## Item-finding records
— begin —

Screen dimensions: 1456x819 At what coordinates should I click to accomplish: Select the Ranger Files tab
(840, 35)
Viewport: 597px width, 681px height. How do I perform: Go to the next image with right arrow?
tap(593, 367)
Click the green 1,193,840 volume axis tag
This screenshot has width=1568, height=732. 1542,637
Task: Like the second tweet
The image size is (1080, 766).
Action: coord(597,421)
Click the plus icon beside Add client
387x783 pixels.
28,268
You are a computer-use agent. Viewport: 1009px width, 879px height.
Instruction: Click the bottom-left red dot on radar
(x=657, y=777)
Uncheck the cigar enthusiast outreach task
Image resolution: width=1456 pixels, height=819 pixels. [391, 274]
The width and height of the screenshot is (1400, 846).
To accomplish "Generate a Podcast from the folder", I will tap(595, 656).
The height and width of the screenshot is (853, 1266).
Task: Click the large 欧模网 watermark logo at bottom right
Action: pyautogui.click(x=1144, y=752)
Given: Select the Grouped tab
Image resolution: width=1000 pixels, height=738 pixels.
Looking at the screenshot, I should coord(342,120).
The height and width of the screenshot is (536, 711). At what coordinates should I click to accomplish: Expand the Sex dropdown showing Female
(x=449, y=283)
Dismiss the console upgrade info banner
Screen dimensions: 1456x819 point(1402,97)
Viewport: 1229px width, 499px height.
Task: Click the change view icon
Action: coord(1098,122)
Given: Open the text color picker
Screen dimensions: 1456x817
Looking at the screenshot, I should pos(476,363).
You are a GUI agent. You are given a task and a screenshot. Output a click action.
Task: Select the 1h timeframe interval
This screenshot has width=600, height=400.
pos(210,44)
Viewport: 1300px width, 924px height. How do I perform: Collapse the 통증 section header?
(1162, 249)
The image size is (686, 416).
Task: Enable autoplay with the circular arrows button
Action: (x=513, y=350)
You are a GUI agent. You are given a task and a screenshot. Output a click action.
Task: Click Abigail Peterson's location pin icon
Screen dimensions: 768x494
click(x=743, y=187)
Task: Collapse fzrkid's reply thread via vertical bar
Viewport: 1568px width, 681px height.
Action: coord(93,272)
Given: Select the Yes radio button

— end —

## What this task involves
Could you write out all of the items above word for word, without changing anything?

## Full answer
Screen dimensions: 1456x819 At what coordinates should I click to accomplish: Select the Ranger Files tab
(840, 35)
Viewport: 597px width, 681px height. How do I perform: Go to the next image with right arrow?
tap(593, 367)
Click the green 1,193,840 volume axis tag
This screenshot has width=1568, height=732. 1542,637
Task: Like the second tweet
The image size is (1080, 766).
Action: coord(597,421)
Click the plus icon beside Add client
387x783 pixels.
28,268
You are a computer-use agent. Viewport: 1009px width, 879px height.
Instruction: Click the bottom-left red dot on radar
(x=657, y=777)
Uncheck the cigar enthusiast outreach task
Image resolution: width=1456 pixels, height=819 pixels. [391, 274]
The width and height of the screenshot is (1400, 846).
To accomplish "Generate a Podcast from the folder", I will tap(595, 656).
The height and width of the screenshot is (853, 1266).
Task: Click the large 欧模网 watermark logo at bottom right
Action: pyautogui.click(x=1144, y=752)
Given: Select the Grouped tab
Image resolution: width=1000 pixels, height=738 pixels.
Looking at the screenshot, I should coord(342,120).
The height and width of the screenshot is (536, 711). At what coordinates should I click to accomplish: Expand the Sex dropdown showing Female
(x=449, y=283)
Dismiss the console upgrade info banner
Screen dimensions: 1456x819 point(1402,97)
Viewport: 1229px width, 499px height.
Task: Click the change view icon
Action: coord(1098,122)
Given: Open the text color picker
Screen dimensions: 1456x817
Looking at the screenshot, I should pos(476,363).
You are a GUI agent. You are given a task and a screenshot. Output a click action.
Task: Select the 1h timeframe interval
This screenshot has width=600, height=400.
pos(210,44)
Viewport: 1300px width, 924px height. How do I perform: Collapse the 통증 section header?
(1162, 249)
The image size is (686, 416).
Task: Enable autoplay with the circular arrows button
Action: (x=513, y=350)
You are a GUI agent. You are given a task and a screenshot. Output a click action.
Task: Click Abigail Peterson's location pin icon
Screen dimensions: 768x494
click(x=743, y=187)
Task: Collapse fzrkid's reply thread via vertical bar
Viewport: 1568px width, 681px height.
Action: coord(93,272)
Given: Select the Yes radio button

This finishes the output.